She took her place in the row of hopefuls, all of whom were older and taller than she was, most of whom had their own brooms. She recognized the team captain, Bowles, a particularly average-looking Sixth Year who squinted at the parchment in his hands as if reading hurt his eyes. She would never have noticed him in the Common Room, where he spent most of his time either frowning over schoolwork or conferring with the two other Chasers, if Al hadn’t pointed him out.
“Rumor is he’s got a girlfriend in Hufflepuff,” Al whispered in Roses’s ear, apropos of nothing. She elbowed him slightly.
“Right. We’re looking for a starting Keeper, Seeker, and one starting Beater, and we’re taking alternates for all positions,” Bowles said with no preamble. “No one’s safe on this team, so you want to keep your spot, you fly for it.”
Someone scoffed at this. To Rose’s relief, it wasn’t Al. Admittedly, it was a fair editorial on the likelihood of anyone dislodging the Chasing team of Bowles, Stebbins, and Cahill, who’d been the backbone of Slytherin Quidditch for three years. No one seriously believed that Stebbins would be bumped in his final year, nor that Cahill was in any danger; and the idea that Bowles would hand over his position and by extension give up the captaincy was laughable. Rose always did her homework-especially on the important things (like potential teammates)-and the fact that there was clearly no room for new Chasers only cemented her resolve to try for her dream position.
Bowles merely glowered at the assembled hopefuls and continued. “We’re trying Keepers first, with Chaser candidates to assist.
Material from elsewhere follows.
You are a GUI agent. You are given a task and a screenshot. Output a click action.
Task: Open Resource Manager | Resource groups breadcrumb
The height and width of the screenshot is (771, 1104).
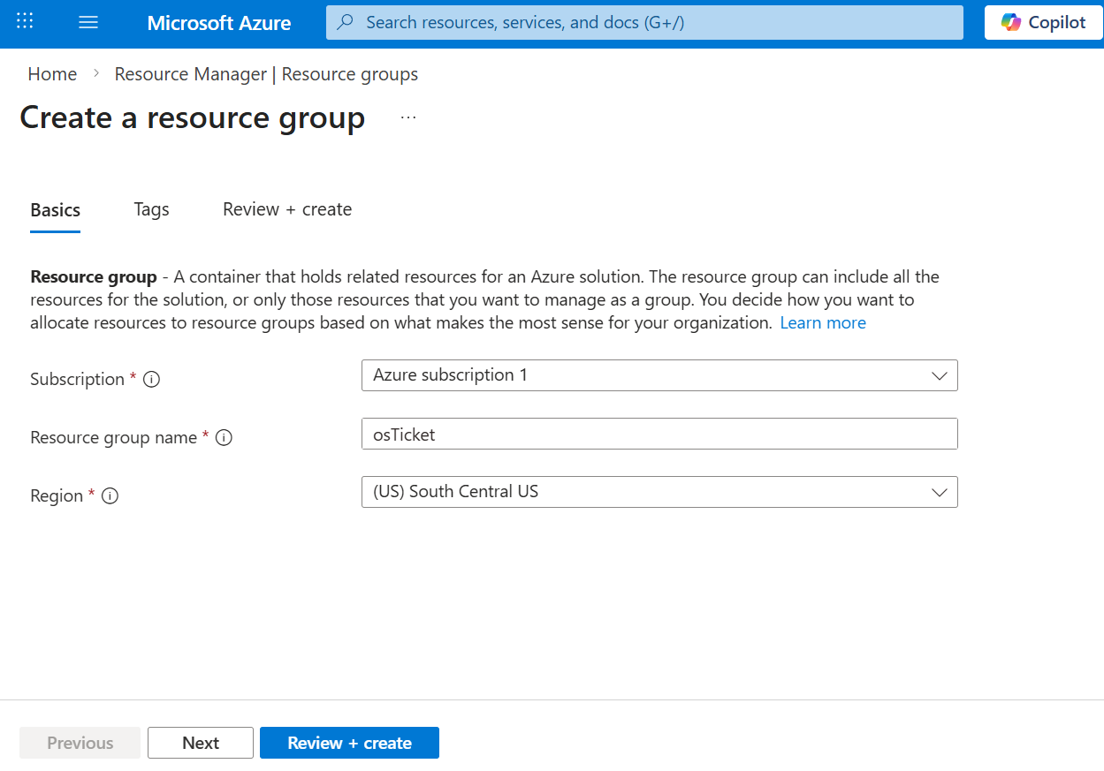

Get your gear on, and Keepers to the scoring area.”
Rose picked through the available Keeper’s gear, trying not to be too dismayed at the large sizes. She managed leg and arm guards well enough, and her hair filled out the helmet. But the chest guard was so long, she considered stuffing the hem under its belts to keep it from flapping over her broom.
“Chaser’s gear is over there, Miss,” one of the regular Chasers-Cahill, she thought-told her politely enough. “Only Keepers need all this kit.”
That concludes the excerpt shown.